La vigilance reste de mise dans l’entourage des personnes âgées (notamment polymédicamentées), même après disparition des fortes chaleurs.

CAS CLINIQUE

Coup de chaleur fatal par défaut d’acclimatation tropicale

http://medecinetropicale.free.fr/cours/coupchaleur.htm
Gaüzère B-A, Lavigne Th., Paganin F., Bourdé A, Blanc Ph.
Service de Réanimation, C.H.D. Félix Guyon. 97405 Saint-Denis. Réunion.

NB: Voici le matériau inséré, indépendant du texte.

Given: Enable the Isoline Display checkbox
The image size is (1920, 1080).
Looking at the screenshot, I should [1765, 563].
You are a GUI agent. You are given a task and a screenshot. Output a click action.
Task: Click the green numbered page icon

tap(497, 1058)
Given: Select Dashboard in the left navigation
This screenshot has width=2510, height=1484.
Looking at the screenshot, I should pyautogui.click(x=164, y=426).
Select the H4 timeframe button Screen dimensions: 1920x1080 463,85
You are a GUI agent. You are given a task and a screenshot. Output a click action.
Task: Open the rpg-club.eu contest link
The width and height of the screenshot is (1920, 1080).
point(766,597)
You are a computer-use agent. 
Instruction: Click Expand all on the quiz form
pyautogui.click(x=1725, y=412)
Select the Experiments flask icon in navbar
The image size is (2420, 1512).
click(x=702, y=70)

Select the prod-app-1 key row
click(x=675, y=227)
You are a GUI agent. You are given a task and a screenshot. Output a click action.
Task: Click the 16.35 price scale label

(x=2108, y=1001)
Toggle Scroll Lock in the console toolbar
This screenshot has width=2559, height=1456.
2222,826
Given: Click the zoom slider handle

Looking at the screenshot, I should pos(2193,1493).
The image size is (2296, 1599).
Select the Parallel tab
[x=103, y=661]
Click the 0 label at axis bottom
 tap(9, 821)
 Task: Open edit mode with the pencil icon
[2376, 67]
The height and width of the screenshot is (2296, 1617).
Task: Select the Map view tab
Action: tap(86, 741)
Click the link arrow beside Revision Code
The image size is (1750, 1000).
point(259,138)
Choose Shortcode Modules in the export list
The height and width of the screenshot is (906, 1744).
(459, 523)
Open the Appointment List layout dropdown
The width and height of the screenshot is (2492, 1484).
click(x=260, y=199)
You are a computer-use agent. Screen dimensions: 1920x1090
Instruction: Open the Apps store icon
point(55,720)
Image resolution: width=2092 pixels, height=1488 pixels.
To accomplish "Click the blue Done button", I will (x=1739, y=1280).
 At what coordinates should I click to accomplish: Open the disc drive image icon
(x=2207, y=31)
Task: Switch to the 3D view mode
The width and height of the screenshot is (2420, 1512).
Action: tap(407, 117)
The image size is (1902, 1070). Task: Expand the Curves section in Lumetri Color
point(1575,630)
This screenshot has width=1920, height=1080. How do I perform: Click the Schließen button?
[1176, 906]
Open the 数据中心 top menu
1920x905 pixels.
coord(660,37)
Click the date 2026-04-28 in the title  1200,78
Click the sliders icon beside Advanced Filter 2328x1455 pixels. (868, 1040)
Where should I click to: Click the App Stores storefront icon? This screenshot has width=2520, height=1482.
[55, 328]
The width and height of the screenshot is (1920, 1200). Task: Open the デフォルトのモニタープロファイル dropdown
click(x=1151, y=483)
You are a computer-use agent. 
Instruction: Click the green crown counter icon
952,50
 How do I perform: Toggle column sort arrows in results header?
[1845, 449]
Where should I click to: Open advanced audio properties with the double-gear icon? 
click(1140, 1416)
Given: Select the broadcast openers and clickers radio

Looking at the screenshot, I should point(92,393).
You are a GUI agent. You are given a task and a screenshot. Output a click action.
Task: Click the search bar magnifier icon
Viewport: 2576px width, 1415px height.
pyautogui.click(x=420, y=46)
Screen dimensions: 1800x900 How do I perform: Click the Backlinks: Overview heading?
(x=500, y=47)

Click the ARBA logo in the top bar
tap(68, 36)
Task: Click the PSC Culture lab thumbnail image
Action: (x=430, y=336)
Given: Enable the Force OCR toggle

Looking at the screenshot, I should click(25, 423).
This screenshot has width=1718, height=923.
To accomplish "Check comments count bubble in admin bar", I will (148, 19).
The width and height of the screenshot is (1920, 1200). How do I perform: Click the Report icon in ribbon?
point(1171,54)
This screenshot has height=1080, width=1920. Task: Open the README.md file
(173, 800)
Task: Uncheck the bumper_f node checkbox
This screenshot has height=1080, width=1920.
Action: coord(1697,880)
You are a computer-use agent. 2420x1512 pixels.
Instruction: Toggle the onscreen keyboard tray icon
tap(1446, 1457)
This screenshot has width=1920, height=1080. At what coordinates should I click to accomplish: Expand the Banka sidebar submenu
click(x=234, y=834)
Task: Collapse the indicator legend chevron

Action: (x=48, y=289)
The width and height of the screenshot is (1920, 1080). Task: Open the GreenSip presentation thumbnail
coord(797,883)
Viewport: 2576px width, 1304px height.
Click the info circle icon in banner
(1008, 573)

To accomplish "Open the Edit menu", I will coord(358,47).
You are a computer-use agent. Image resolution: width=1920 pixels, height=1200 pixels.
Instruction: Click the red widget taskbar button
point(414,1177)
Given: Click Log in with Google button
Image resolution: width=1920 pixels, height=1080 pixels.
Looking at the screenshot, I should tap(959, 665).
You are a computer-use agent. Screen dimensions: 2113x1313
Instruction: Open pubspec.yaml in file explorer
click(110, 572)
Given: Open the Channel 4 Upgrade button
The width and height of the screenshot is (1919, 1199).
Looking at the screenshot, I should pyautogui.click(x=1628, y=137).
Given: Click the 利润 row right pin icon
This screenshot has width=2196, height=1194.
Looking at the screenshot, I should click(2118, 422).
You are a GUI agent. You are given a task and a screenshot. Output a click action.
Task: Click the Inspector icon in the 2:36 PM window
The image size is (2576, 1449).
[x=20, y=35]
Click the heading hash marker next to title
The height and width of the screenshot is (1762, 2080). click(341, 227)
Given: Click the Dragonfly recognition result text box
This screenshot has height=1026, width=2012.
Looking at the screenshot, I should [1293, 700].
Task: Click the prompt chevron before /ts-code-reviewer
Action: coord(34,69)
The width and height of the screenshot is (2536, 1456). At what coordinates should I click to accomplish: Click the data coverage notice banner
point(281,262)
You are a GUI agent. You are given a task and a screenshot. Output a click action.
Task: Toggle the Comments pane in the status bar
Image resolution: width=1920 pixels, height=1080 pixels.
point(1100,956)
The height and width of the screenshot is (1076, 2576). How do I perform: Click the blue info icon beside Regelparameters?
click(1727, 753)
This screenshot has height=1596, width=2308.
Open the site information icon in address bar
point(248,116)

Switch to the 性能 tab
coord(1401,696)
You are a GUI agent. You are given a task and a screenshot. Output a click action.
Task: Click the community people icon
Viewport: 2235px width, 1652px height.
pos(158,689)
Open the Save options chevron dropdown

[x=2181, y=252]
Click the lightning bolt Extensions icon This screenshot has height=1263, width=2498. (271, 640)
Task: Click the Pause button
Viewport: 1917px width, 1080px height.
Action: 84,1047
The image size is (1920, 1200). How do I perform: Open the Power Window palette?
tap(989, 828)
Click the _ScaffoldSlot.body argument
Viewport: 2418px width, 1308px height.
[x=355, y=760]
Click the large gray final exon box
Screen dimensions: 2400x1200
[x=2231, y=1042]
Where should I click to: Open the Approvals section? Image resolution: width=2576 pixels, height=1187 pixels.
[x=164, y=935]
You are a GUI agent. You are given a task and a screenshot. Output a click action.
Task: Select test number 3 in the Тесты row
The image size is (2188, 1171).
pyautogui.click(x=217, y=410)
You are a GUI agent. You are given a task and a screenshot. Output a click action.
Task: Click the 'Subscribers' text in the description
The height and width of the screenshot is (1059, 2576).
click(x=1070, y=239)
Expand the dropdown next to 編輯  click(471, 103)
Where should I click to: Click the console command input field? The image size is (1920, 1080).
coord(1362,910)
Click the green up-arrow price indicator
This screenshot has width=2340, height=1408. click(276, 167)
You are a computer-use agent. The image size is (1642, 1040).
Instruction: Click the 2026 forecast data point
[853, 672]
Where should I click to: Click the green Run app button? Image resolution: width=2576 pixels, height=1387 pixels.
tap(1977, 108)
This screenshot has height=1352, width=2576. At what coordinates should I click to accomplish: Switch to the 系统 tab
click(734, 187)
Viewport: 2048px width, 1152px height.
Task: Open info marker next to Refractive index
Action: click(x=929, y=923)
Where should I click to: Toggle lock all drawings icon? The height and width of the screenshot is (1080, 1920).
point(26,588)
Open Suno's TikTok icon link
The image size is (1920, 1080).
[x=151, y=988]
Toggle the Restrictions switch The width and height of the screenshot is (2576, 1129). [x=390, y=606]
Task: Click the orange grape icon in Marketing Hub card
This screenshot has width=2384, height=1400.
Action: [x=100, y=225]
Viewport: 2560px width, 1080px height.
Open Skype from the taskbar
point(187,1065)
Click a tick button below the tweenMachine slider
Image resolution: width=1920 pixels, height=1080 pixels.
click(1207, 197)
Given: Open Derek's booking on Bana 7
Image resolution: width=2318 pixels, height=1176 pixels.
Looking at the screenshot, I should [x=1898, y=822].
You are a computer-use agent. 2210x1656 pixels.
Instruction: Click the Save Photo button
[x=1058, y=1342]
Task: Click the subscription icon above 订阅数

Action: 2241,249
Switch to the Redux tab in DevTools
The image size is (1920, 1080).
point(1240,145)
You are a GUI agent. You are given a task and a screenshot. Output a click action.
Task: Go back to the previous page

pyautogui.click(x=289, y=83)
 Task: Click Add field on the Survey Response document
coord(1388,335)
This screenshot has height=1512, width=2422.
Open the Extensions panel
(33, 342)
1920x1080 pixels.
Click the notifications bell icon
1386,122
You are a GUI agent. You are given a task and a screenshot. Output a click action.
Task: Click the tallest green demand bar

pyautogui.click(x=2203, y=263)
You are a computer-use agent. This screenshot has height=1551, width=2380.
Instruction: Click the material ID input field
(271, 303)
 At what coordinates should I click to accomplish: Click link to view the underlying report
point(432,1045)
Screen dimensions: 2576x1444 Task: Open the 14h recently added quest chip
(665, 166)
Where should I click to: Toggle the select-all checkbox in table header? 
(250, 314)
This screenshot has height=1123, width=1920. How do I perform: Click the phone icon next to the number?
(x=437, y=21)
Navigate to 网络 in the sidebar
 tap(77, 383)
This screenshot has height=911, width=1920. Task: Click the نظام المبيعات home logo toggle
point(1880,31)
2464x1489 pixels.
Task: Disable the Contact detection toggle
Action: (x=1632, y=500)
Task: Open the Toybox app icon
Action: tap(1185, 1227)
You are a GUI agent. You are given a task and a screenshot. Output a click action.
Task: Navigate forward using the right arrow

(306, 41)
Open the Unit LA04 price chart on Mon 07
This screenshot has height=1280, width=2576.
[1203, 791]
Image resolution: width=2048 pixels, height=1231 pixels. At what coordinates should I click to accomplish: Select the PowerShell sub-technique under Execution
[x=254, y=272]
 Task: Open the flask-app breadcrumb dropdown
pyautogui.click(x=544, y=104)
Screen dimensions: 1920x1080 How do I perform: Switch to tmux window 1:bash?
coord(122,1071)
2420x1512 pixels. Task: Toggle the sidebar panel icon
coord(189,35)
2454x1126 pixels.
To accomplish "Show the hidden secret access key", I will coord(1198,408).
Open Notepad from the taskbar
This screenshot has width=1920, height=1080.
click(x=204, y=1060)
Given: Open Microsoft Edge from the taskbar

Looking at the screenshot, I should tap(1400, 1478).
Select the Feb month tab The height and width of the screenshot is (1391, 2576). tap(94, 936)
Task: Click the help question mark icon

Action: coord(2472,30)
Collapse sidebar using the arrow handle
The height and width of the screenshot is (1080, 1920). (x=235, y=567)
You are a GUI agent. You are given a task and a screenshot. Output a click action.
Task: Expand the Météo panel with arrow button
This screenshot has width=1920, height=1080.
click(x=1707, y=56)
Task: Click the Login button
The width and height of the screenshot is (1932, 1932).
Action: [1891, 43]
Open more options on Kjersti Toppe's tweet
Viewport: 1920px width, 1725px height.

En milieu tropical, l’activité physique même modérée, expose l’individu non acclimaté, au coup de chaleur.
Le 29 mars 1996 (été austral), un homme de 35 ans, couvreur, présente une perte de connaissance brutale sur les lieux de son travail (toiture plate). A la prise en charge, le SAMU 974 note des convulsions généralisées, un collapsus cardio-vasculaire (PA 70/30 mmHg, tachycardie sinusale à 160 bpm), une température corporelle supérieure à 42°C.
En réanimation, le diagnostic de coup de chaleur est porté, l’examen retrouve un score de Glasgow égal à 3, un collapsus (PVC 2 cm d’eau), une oligo-hématurie, des hémorragies diffuses (points de ponction, épistaxis), des phlyctènes dorsales, des téguments secs et gris.
La TDM cérébrale est normale.

Le bilan biologique objective: un ionogramme normal, une insuffisance rénale: créatininémie: 289 µmol/L, une rhabdomyolyse modérée: CPK 3500, LDH 3600, hypophosphorémie, une cytolyse hépatique: ASAT Nx5, des troubles de coagulation majeurs: TP<10%, facteur V: 1%, fibrinogène <à 0,5, pdf 320, éthanol positif, plaquettes normales, une acidose métabolique modérée. Le traitement associe: ventilation, refroidissement par hémofiltration continue, glaçage, Dantrolène, transfusion de fibrinogène, de plasma frais congelé, remplissage vasculaire et amines vasopressives. Le décès survient à H4, dans un tableau de faillite multiviscérale (IGS 1=33). Conclusion: La phase d'acclimatation au climat tropical (7 à 14 jours) doit être respectée: boissons abondantes, abstention de boissons alcoolisées, port de vêtements amples et coiffure, montée en charge progressive des activités physiques, sous peine d'accident grave.